- O QUE PRODUZIR: Dê continuidade à reportagem sobre o possível tombamento da antiga sede do DOI-Codi em São Paulo, começando logo após a última frase apresentada.

- TRECHO DE ORIGEM:
══════════
Ícone da ditadura, antiga sede do DOI-Codi em São Paulo poderá ser tombada

Condephaat aprovou estudo relativo ao prédio situado na Vila Mariana

São Paulo – O Conselho de Defesa do Patrimônio Histórico, Arqueológico, Artístico e Turístico (Condephaat), ligada à Secretaria de Estado da Cultura de São Paulo, votou nesta semana, por unanimidade, pela abertura de Estudo de Tombamento do edifício que hoje abriga a 36ª Delegacia de Polícia, na rua Tutoia, na Vila Mariana. Durante a ditadura, o local era sede de um dos mais temidos órgãos da repressão: o DOI-Codi (Destacamento de Operações de Informações-Centro de Operações de Defesa Interna), do II Exército. O pedido, protocolado há pouco mais de dois anos, foi encaminhado pelo presidente do Conselho Estadual de Defesa dos Direitos da Pessoa Humana (Condepe), Ivan Seixas, e apoiado por outras entidades.
══════════
- LISTAGEM EXTRAÍDA:
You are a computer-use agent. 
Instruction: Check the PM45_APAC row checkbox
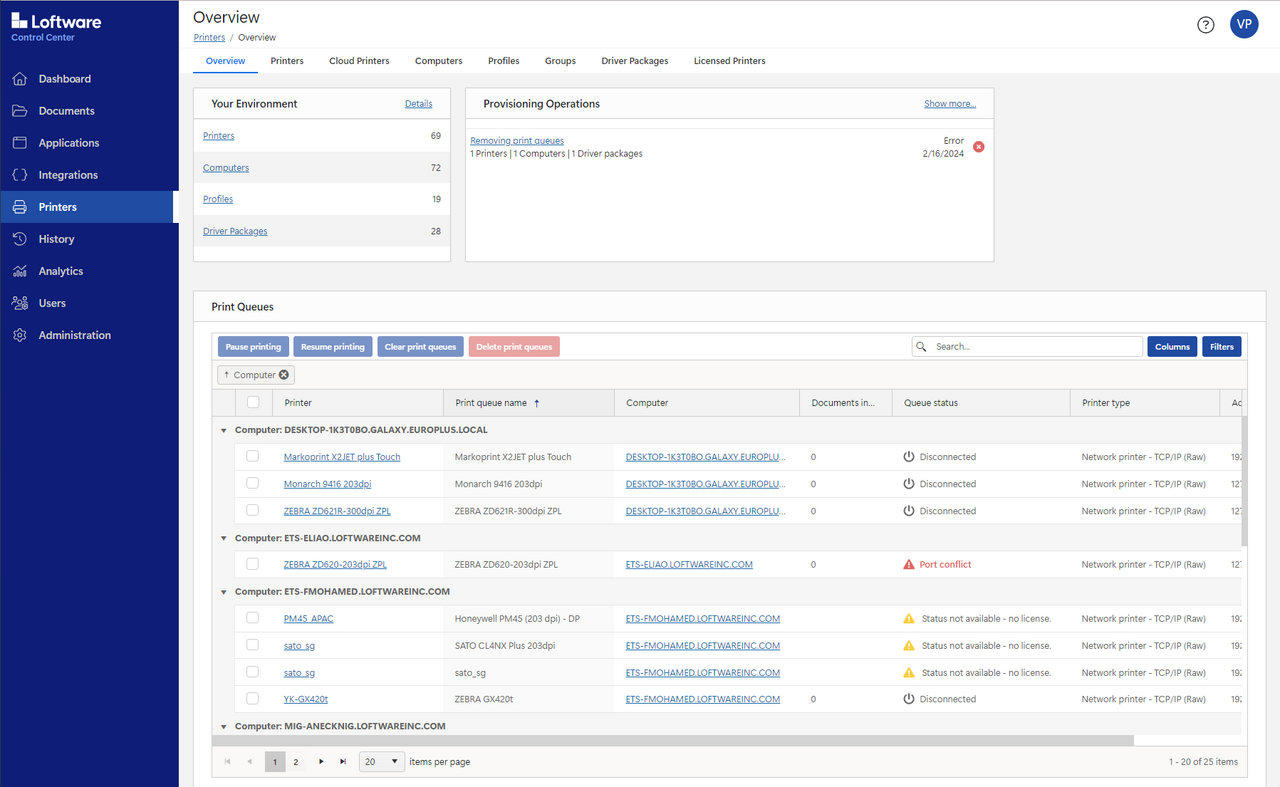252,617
══════════
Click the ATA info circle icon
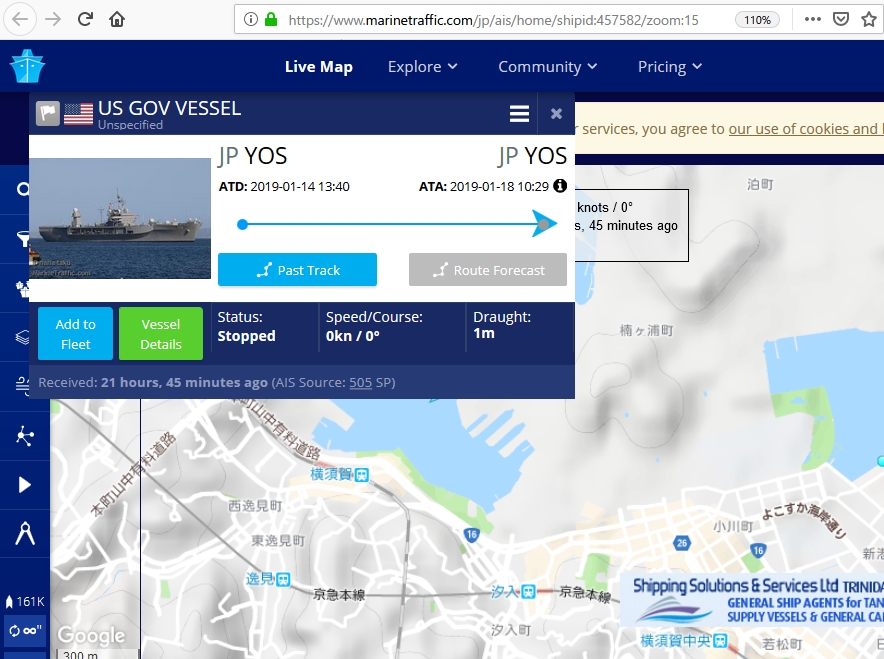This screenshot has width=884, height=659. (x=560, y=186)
══════════
- RESPOSTA:
“Que fique claro, assim, que este estudo de tombamento, se aqui aprovado, versa sobre um ‘lugar’ definido de forma ampla e intensa, ou seja, um lugar histórico definido pelo vazio e pela aniquilação, o que implica lidar com a memória da dor e com a memória difícil, dentro dos esforços democráticos do nosso país”, afirma em seu parecer, aprovado pelo Condephaat, a professora Cristina Meneguello, do Departamento de História da Universidade Estadual de Campinas (Unicamp). Segundo ela, todo o conselho – integrado por pessoas de diferentes formações – “ficou extremamente sensível” com o caso.

“Era muito necessário que esse tipo de lugar fosse entendido como patrimônio”, observa a historiadora, citando o caso do campo de concentração de Auschwitz, tombado pela Organização das Nações Unidas para a Educação, a Ciência e a Cultura (Unesco) e considerado patrimônio da humanidade. Tombamento não é apenas para lugares esteticamente bonitos, lembra Cristina.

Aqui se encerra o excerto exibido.